*** PASSAGE EXTRAIT

Allez !
venez mon ptit, on va aller se prendre un café en face ». Nous venions de
terminer l’émission « Secret de star » animée par Isabelle Quenin sur
France Inter. Elle m’avait embauché pour faire un portrait de la star qu’elle
interviewait. Pendant un an, je suis venue à Paris toutes les semaines pour
participer à cette émission et passer derrière le miroir de la célébrité. Le but
étant de de pousser une vedette dans sa vérité plutôt que dans sa
représentation.
Je
n’ai pas retrouvé les notes que j’avais prises pour préparer l’émission. De
toutes façons, je n’arrivais jamais à les lire, prise par le face à face avec l’être
vivant et non son image. Que lui ai-je dit ? Je me souviens que nous
avons beaucoup ri et qu’ensuite dans ce fameux café en face de la Maison de la
Radio, c’est lui qui m’a interrogé, tout à fait étonné par ce que je lui avais
dit de lui-même, alors qu’il était venu participer à cette « foutaise »

******

CONSIGNE:
Prolongez le souvenir de l'émission « Secret de star » rapporté ci-dessus, en reprenant juste après ses derniers mots.

*** BLOC DE DONNÉES

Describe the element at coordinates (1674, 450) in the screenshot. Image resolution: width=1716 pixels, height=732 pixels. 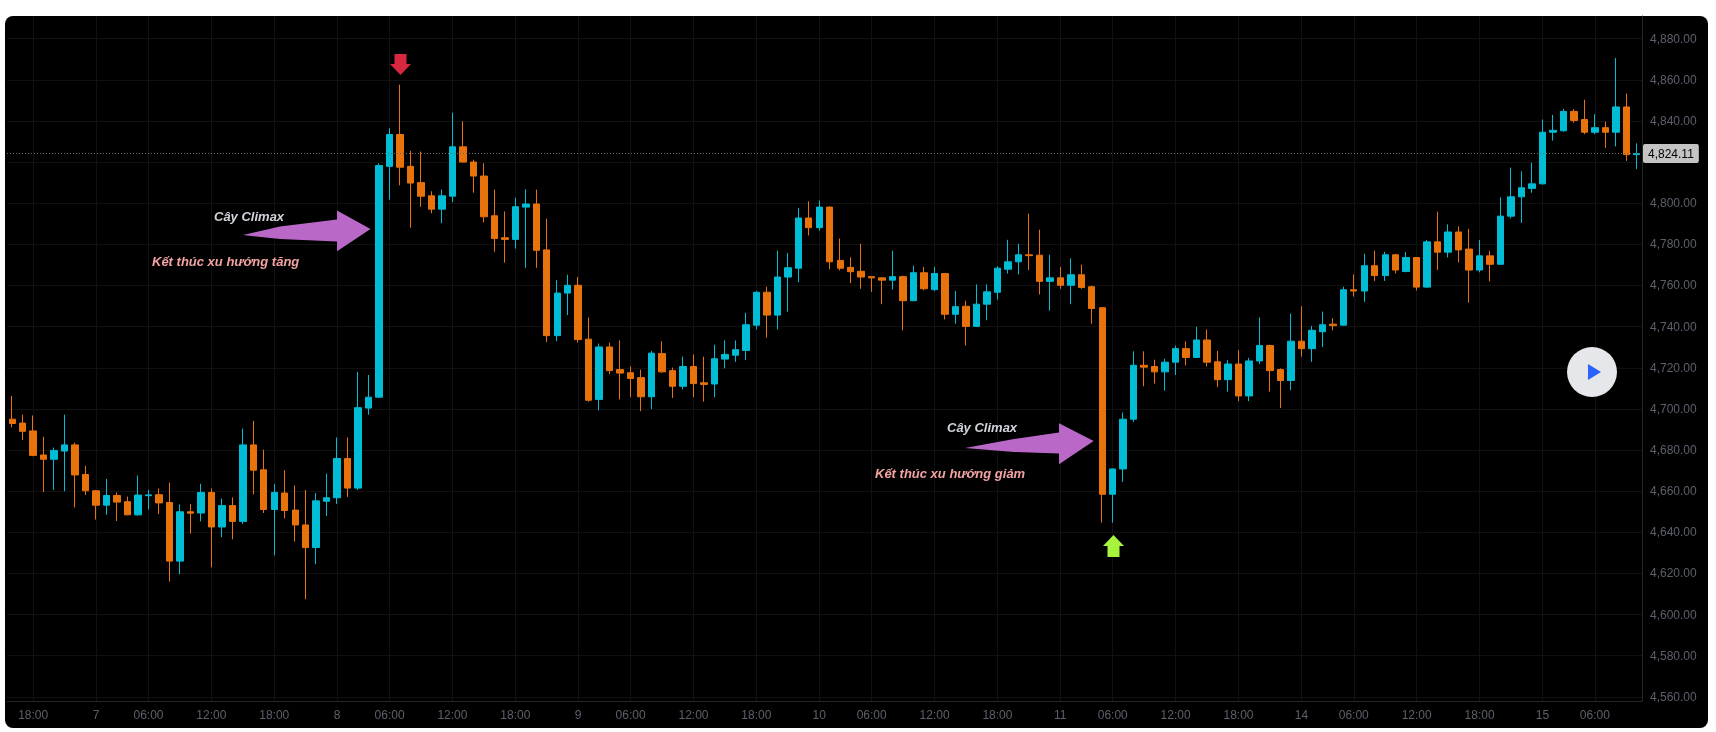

******

RÉPONSE:
car il fallait bien faire la promotion de son dernier film.
Je
lui ai sans doute parlé d’un homme beaucoup plus complexe que l’apparence de
dilettante derrière laquelle il s’abritait. Beau profil aérodynamique d’un
homme qui a toujours besoin d’aller de l’avant, de projet de nouveauté pour
fuir tout ce qui pourrait être routine et ensablement.
Lui
ai-je dit que son étage instinctif, celui de l’accrochage dans le réel, dans le
faire, la réalisation des projets lancés par son étage cérébral dominant, n’était
pas à la hauteur de ses aspirations, de ses rêves. Et que c’est la douceur de
ses yeux aux paupières supérieures lourdes d’un peu d’atonie qui lui avaient
fait choisir l’interprétation plutôt que la mise en œuvre.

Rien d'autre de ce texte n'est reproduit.